En otras ocasiones, hemos relatado el debate contemporáneo sobre Rubén que protagonizaron en España, con la participación de otros, Leopoldo Alas Clarín, con su rechazo sistemático; o la distancia atenuada de Miguel de Unamuno, frente a la pasión también a veces alejada de Ramón María del Valle Inclán, o el entusiasmo de Manuel y Antonio Machado, o la exaltación crítica y memorial de Juan Ramón Jiménez que nos dejó aquel libro, Mi Rubén Darío, que sigue siendo un testimonio imprescindible de una relación y una atracción poética.

En este año de centenarios (Cervantes, Shakespeare, Llull, el Garcilaso de la Vega, Rubén Darío?) será inevitable recordarlos a todos. Inicié la conmemoración en Madrid hace unos días recordando la pasión cervantina de quien, en proceso complejo que no se puede explicar en pocas líneas, considero el más americano y el más español de los poetas americanos de su tiempo. En la Universidad de Alicante, el Centro de Estudios Iberoamericanos Mario Benedetti (http://web.ua.es/centrobenedetti/) celebrará a comienzos de mayo unas jornadas basadas en textos de Darío que quince especialistas en su obra han elegido y van a comentar. Son sin duda quince textos ya clásicos de nuestra tradición literaria.

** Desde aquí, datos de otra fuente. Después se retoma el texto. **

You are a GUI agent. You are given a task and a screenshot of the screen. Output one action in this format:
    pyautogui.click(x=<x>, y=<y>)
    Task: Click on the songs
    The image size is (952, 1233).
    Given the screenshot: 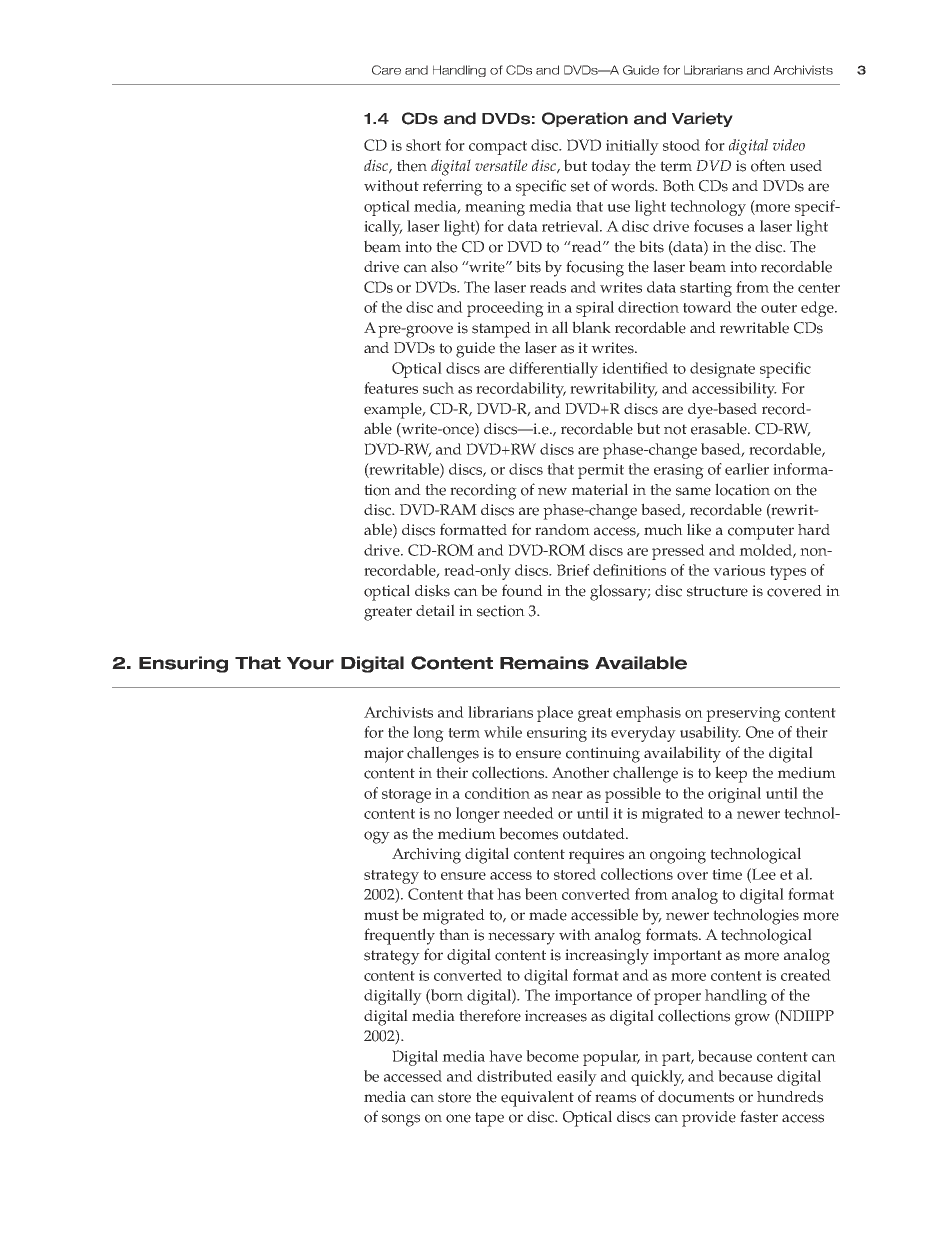 What is the action you would take?
    pyautogui.click(x=401, y=1120)
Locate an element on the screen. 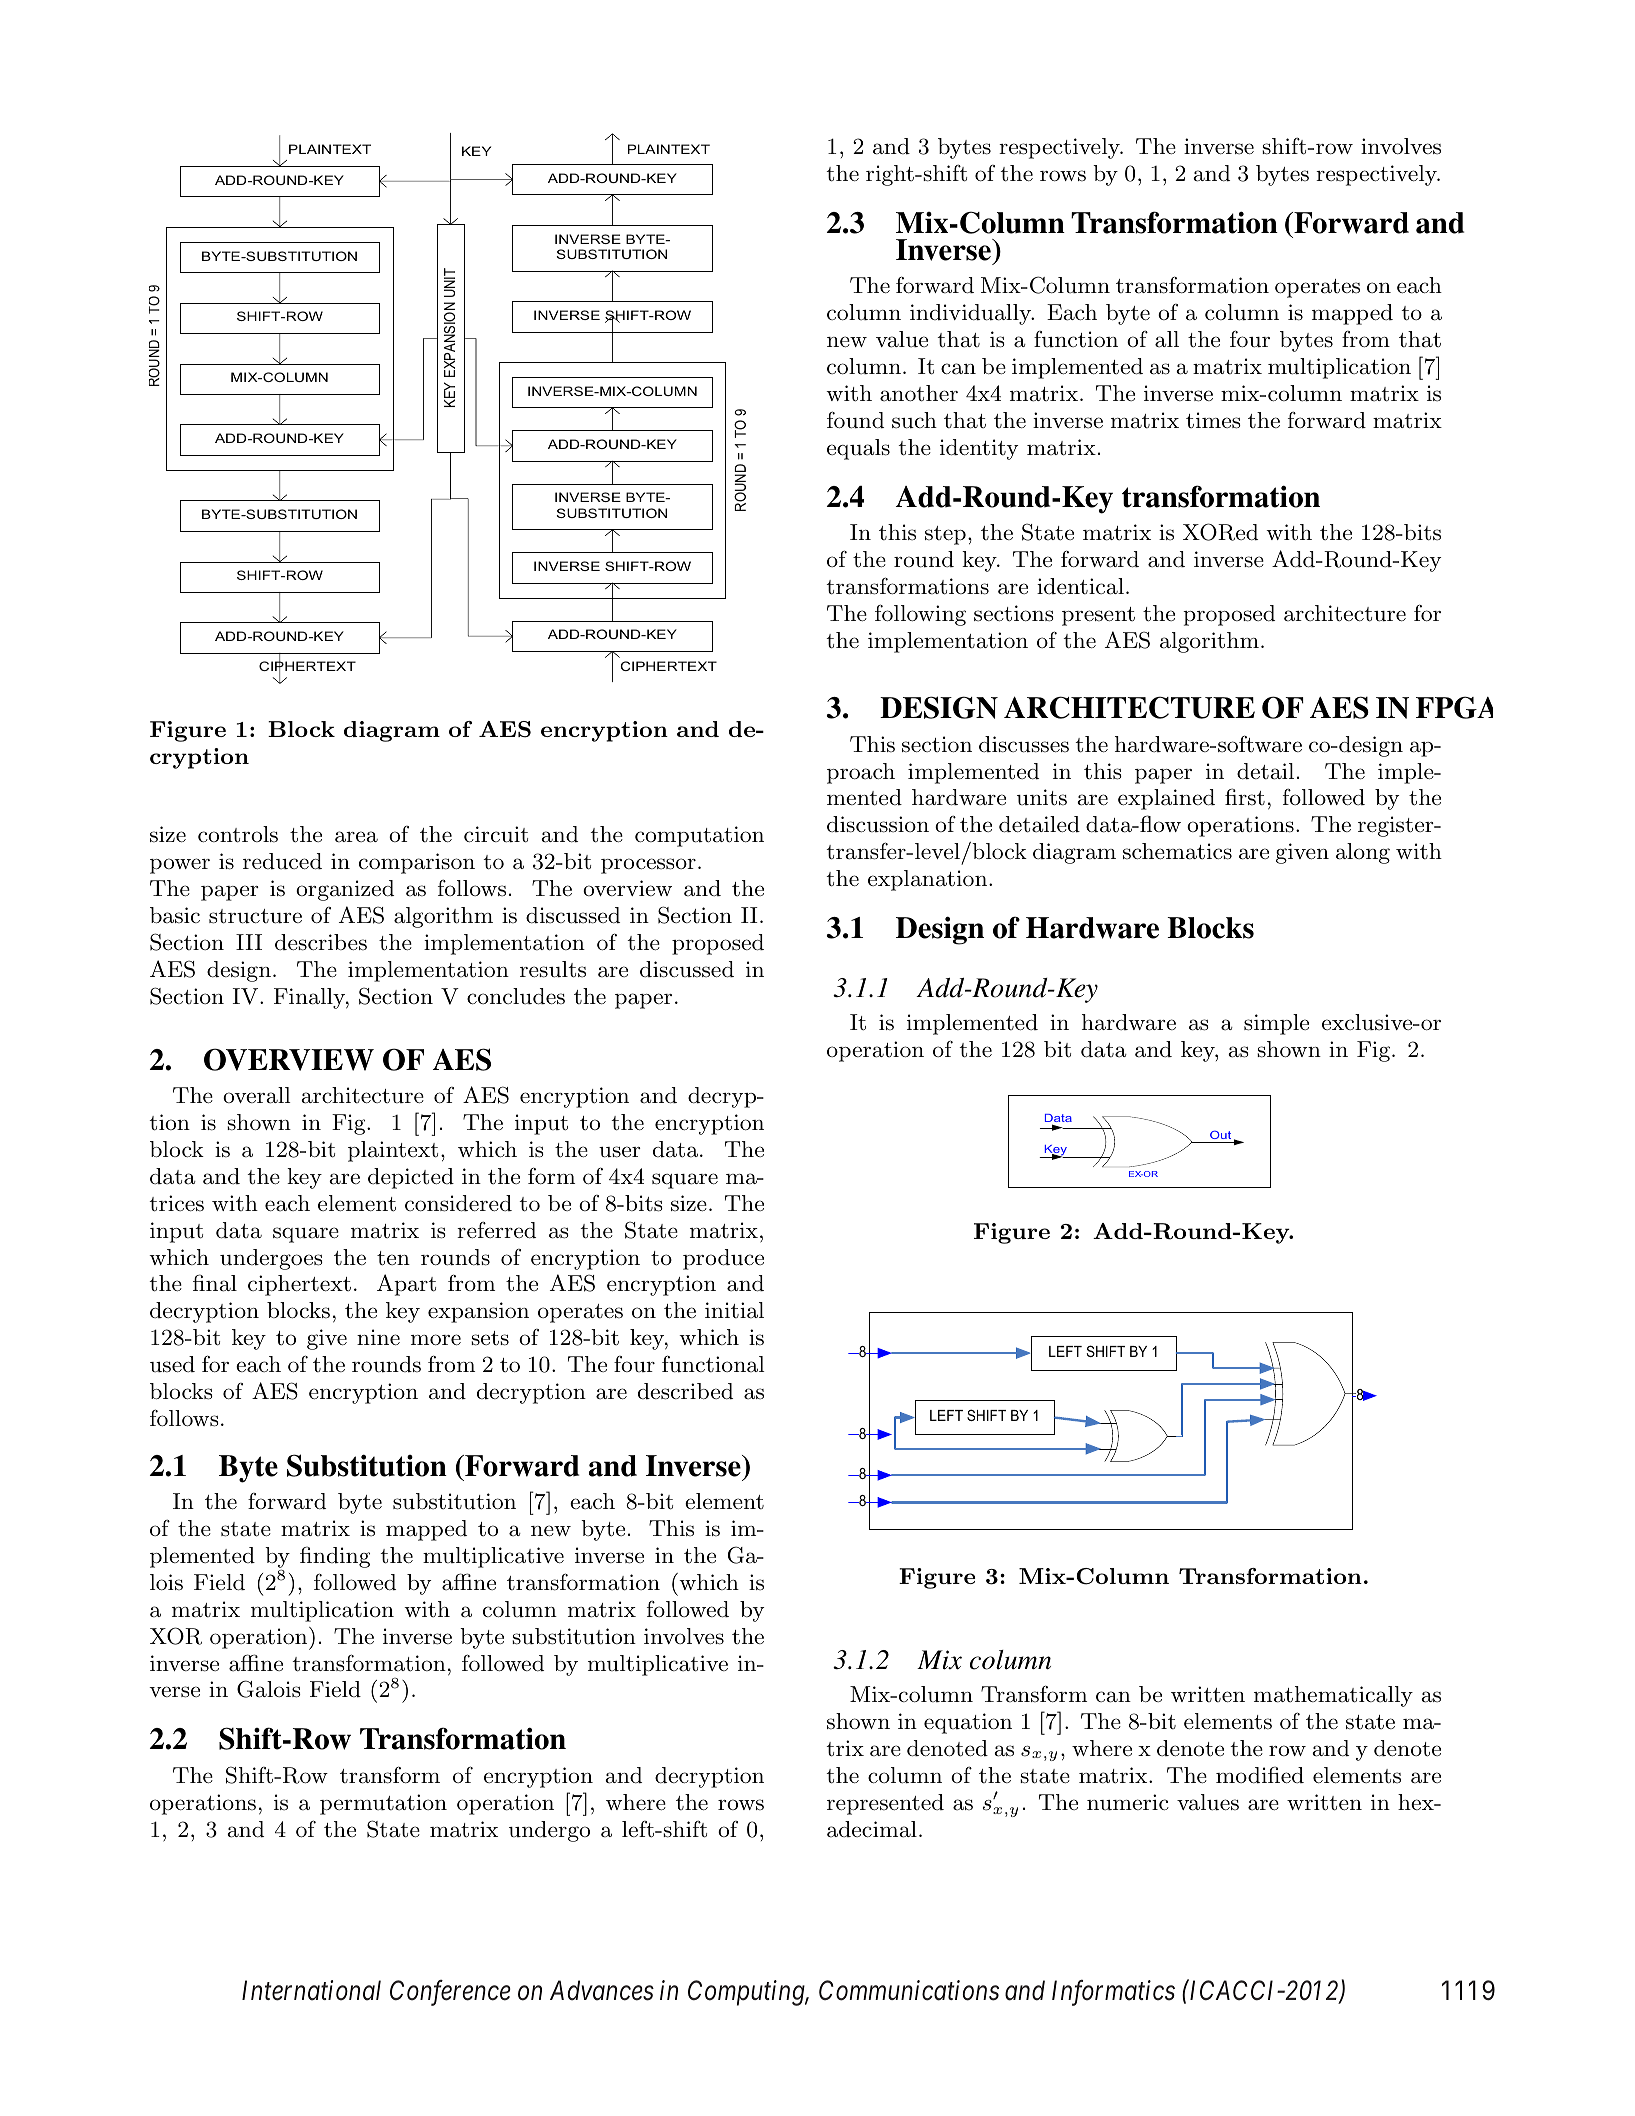 The image size is (1635, 2116). Conference is located at coordinates (450, 1993).
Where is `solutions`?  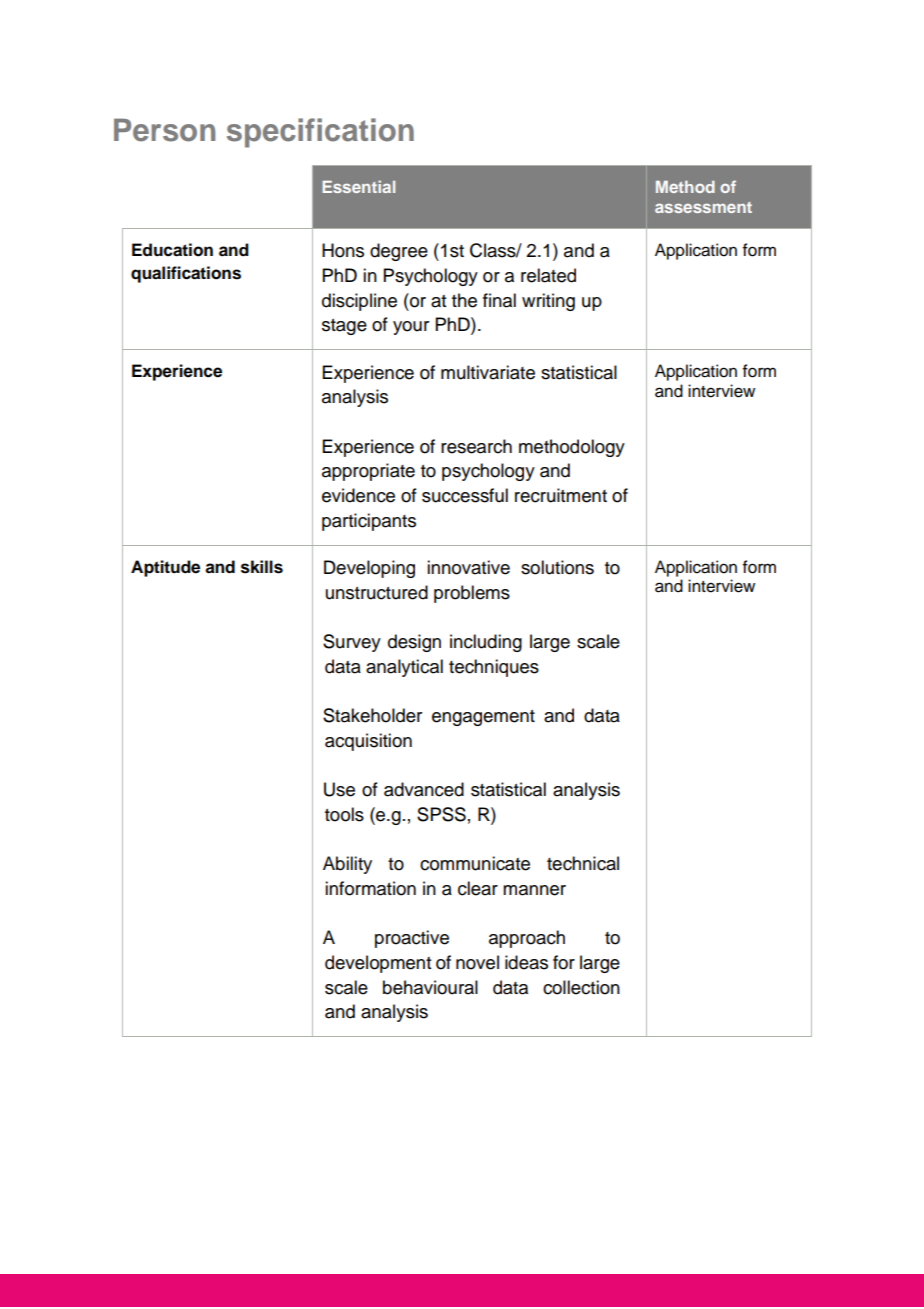 solutions is located at coordinates (557, 567).
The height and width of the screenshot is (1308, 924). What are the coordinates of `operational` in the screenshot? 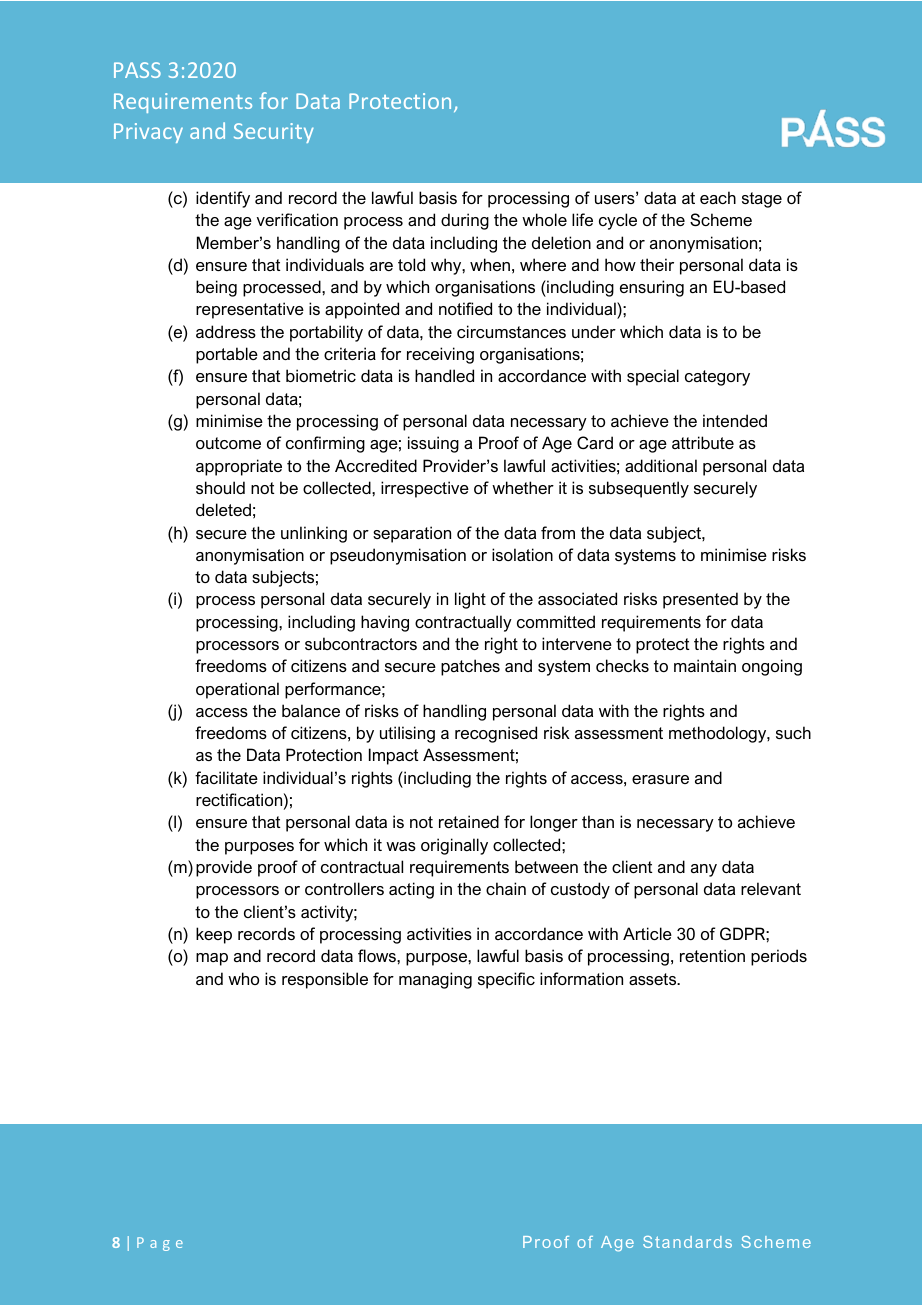 It's located at (237, 690).
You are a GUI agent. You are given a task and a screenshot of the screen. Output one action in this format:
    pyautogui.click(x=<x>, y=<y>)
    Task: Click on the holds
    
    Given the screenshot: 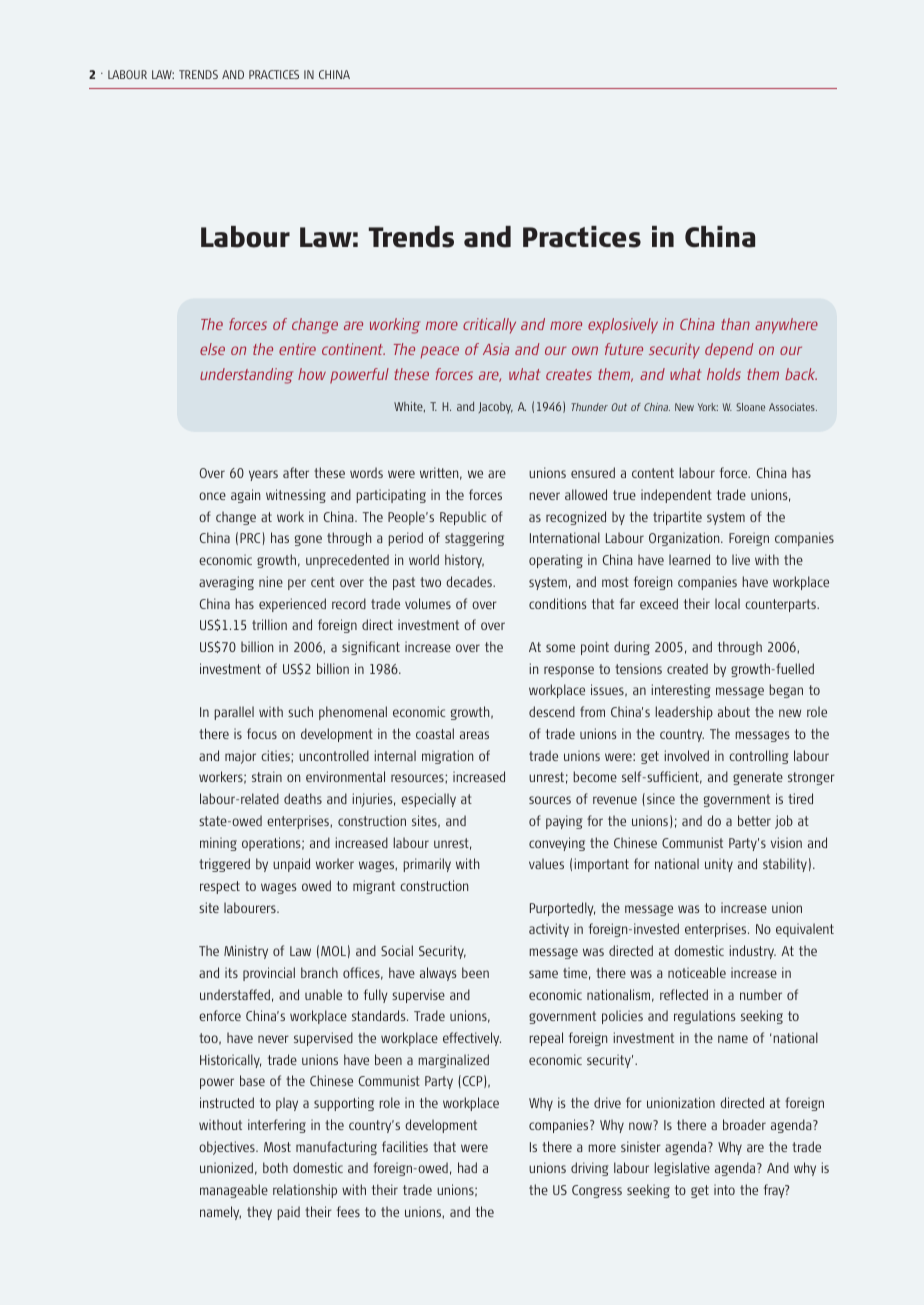 What is the action you would take?
    pyautogui.click(x=724, y=374)
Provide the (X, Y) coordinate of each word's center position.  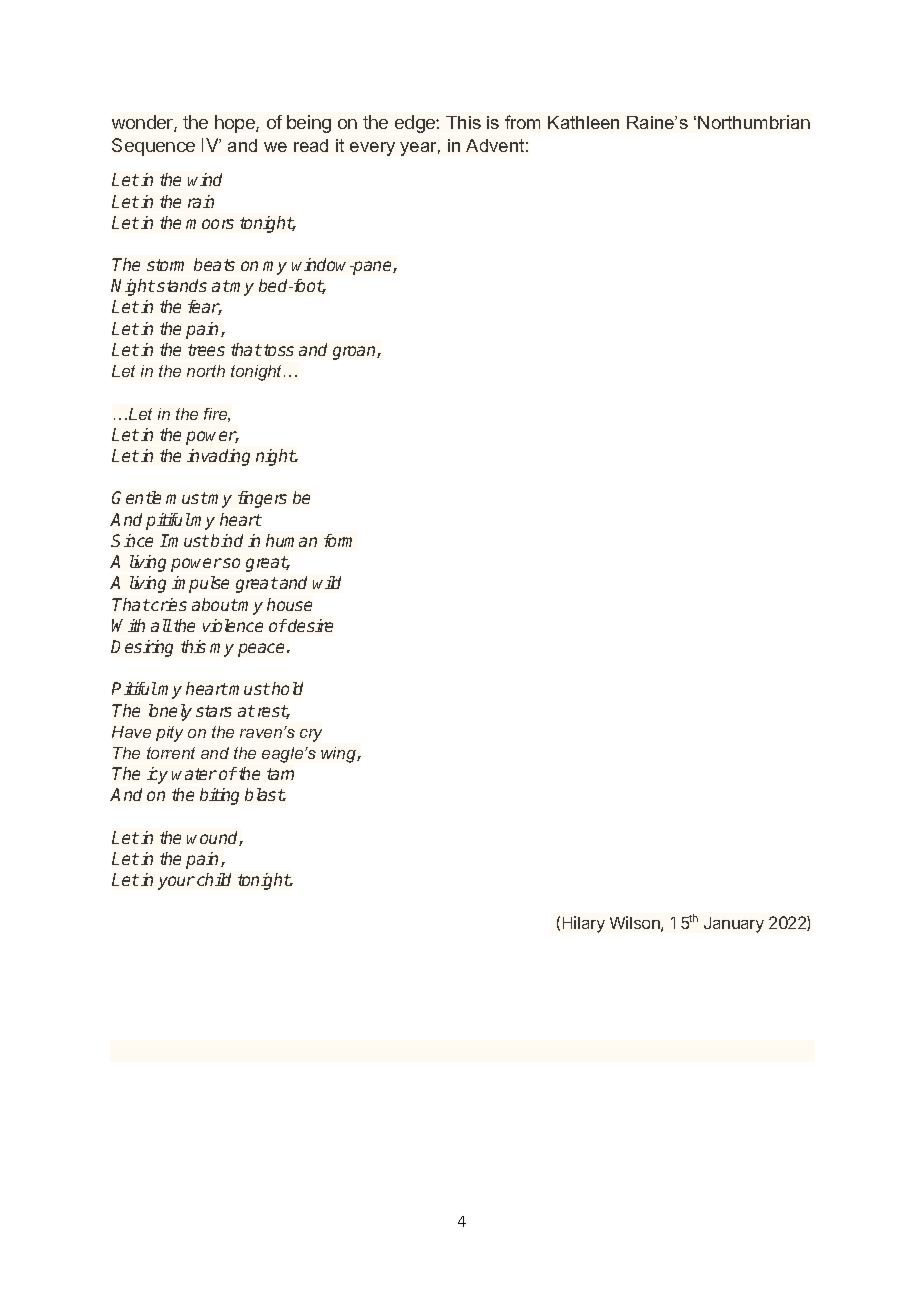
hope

Concluyo este recuerdo, que quiere conmemorar ahora sólo los cien años de la muerte, recordando fragmentos de lo que uno de nuestros más grandes poetas, Antonio Machado, escribiera en aquellos días de hace un siglo:

Si era toda en tu verso la

armonía del mundo,/

¿dónde fuiste, Darío, la

armonía a buscar? (:..)/

Que en esta lengua madre la clara historia quede;/

corazones de todas las

Españas, llorad. /

Rubén Darío ha muerto en sus tierras de Oro,/

esta nueva nos vino atravesando el mar.

Pongamos, españoles, en un severo mármol,/

su nombre, flauta y lira, y una inscripción no más: /

Nadie esta lira pulse, si no es el mismo Apolo,/

nadie esta flauta suene, si no es el mismo Pan.

Poema que es sin duda el más dariano de los que no escribió Darío, el más triste y el más bello.